Jonathan Rose, Ofcom Northern Ireland director, said the report demonstrated how an increasing dependency on the internet was affecting people’s personal and working lives, leading many to shy away from the web entirely.
“More people in Northern Ireland are now online than ever before, but our relationship with the web isn’t always plain surfing and many people admit to feeling hooked,” he said.
“In search of a better tech/life balance, many people are choosing to take a bit of breathing space from the web and instead spending more time with friends and family.”
Ofcom’s Communications Market Report Northern Ireland 2016 discovered that over a third (36%) of Northern Ireland’s internet users have opted for time offline.
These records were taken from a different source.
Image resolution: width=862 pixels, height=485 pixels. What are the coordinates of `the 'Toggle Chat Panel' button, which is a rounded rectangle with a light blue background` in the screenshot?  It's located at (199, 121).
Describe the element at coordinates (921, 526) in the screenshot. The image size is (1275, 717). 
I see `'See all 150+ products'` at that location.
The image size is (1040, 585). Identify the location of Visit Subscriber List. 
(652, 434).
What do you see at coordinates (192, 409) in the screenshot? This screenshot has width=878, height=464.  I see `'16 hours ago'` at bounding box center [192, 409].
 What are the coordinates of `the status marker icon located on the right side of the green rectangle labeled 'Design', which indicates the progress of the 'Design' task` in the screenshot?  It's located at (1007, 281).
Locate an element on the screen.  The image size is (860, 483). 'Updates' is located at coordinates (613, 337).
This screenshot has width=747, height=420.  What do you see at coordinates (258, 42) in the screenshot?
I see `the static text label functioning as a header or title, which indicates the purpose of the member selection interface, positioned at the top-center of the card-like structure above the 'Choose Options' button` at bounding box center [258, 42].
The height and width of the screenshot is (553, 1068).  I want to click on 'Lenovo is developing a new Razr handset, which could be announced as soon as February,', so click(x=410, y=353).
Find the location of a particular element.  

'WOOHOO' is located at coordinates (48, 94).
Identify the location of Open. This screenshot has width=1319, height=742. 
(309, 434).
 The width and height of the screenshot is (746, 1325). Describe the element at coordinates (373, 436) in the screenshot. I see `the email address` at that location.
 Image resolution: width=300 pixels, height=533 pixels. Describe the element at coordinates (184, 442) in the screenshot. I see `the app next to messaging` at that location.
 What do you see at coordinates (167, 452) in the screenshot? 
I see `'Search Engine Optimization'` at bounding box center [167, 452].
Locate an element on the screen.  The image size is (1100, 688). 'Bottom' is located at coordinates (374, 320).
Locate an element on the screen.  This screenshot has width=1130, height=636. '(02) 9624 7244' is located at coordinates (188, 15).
Two-thirds (65%) of consumers had cut down on specific activities, such as using social media or browsing the web, and half (49%) of parents had made rules to limit their children’s time online. Of those who abstained, 29% felt more productive, according to the research, while 38% were less distracted.
However, a quarter (25%) of digital detoxers experienced a ‘fear of missing out’ (FOMO) while on the web wagon, 18% felt lost and 22% ‘cut off’. The new study, published today, shows that over three-quarters of homes here now have a fixed line broadband connection, up from 69% in 2015 to 77% this year. Customers are also embracing faster mobile internet connections, with more than half (54%) of local adults having a 4G mobile service – up from 26% in 2015.
People in Northern Ireland are also increasingly using smartphones to get online. Seven in 10 people (72%) own a smartphone – up from 63% in 2015, and it remains the most popular device for accessing the internet. Smartphone ownership is higher here than in any other UK region. Among the other findings, 70% of internet users in Northern Ireland now do their shopping online, while 63% use social networking sites.
Some people are using their devices to communicate with people while they are in the same place as them, with over a quarter (27%) of Northern Ireland people having done this.
At home, at a friend’s house, in a bar or restaurant are the most likely places to communicate electronically with people while they are physically present.